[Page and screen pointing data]

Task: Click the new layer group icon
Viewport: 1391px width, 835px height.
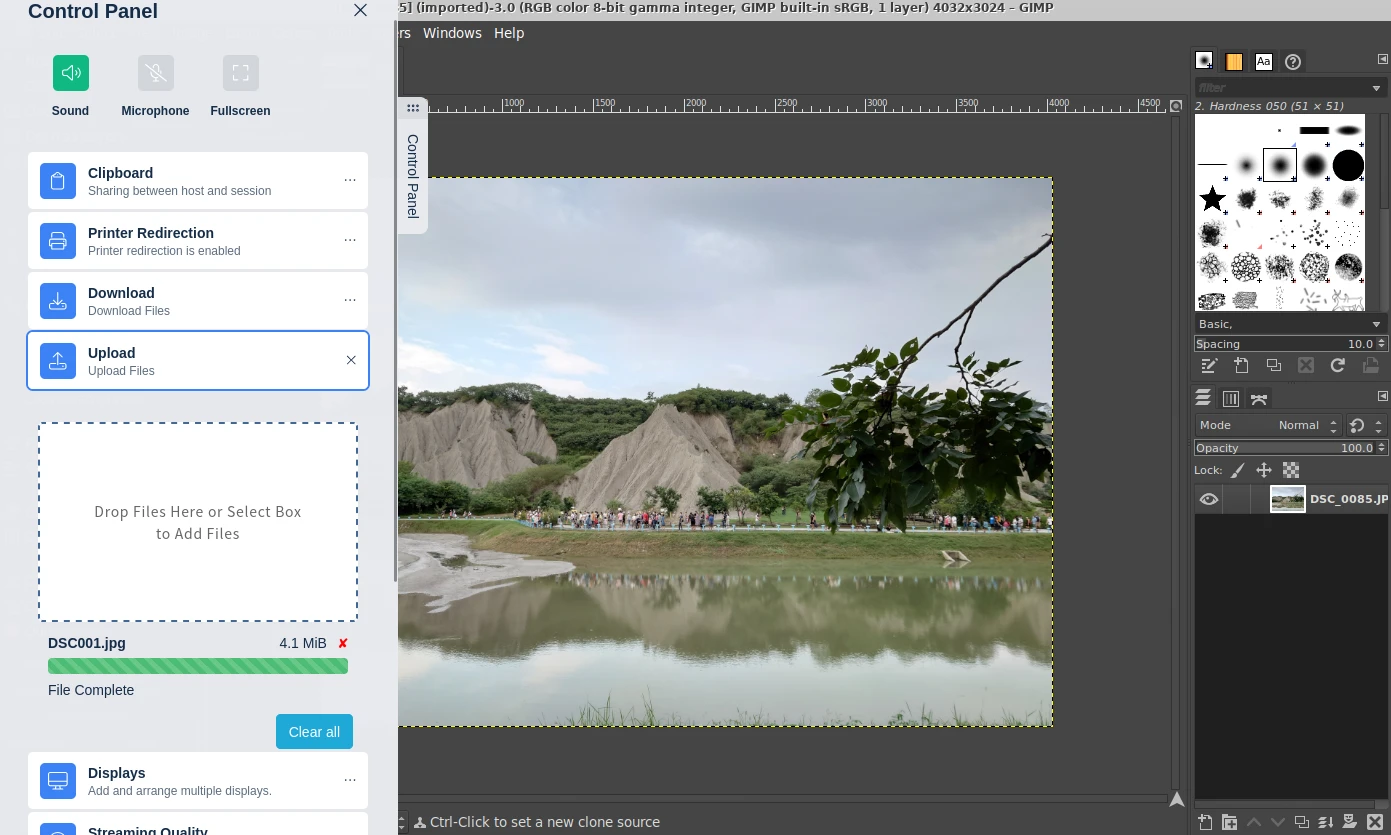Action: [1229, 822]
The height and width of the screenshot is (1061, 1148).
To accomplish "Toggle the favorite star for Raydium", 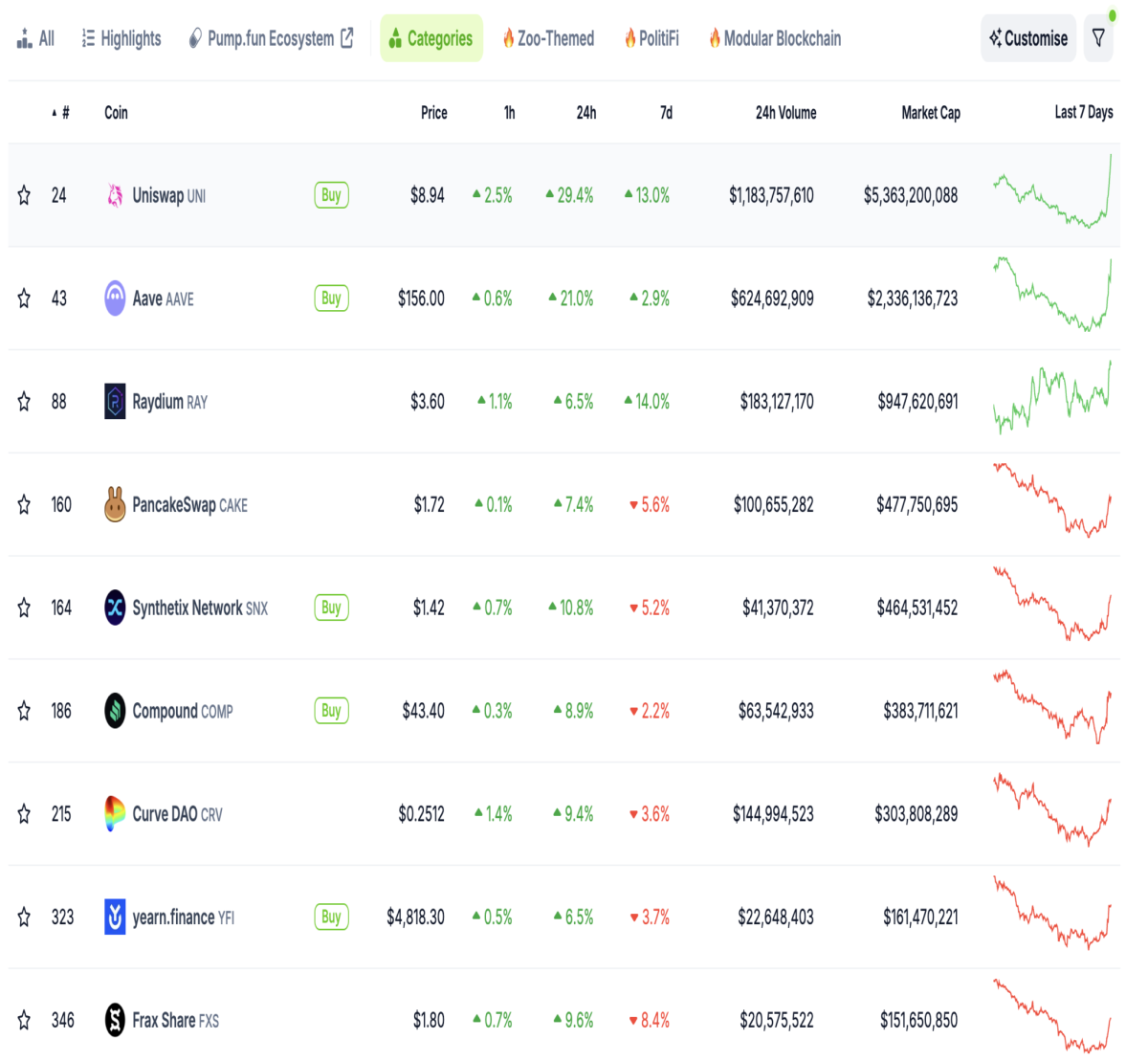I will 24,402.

Your task: How many lines in the listing above contain the string "width"? Reply with the number only.

Exercise output: 2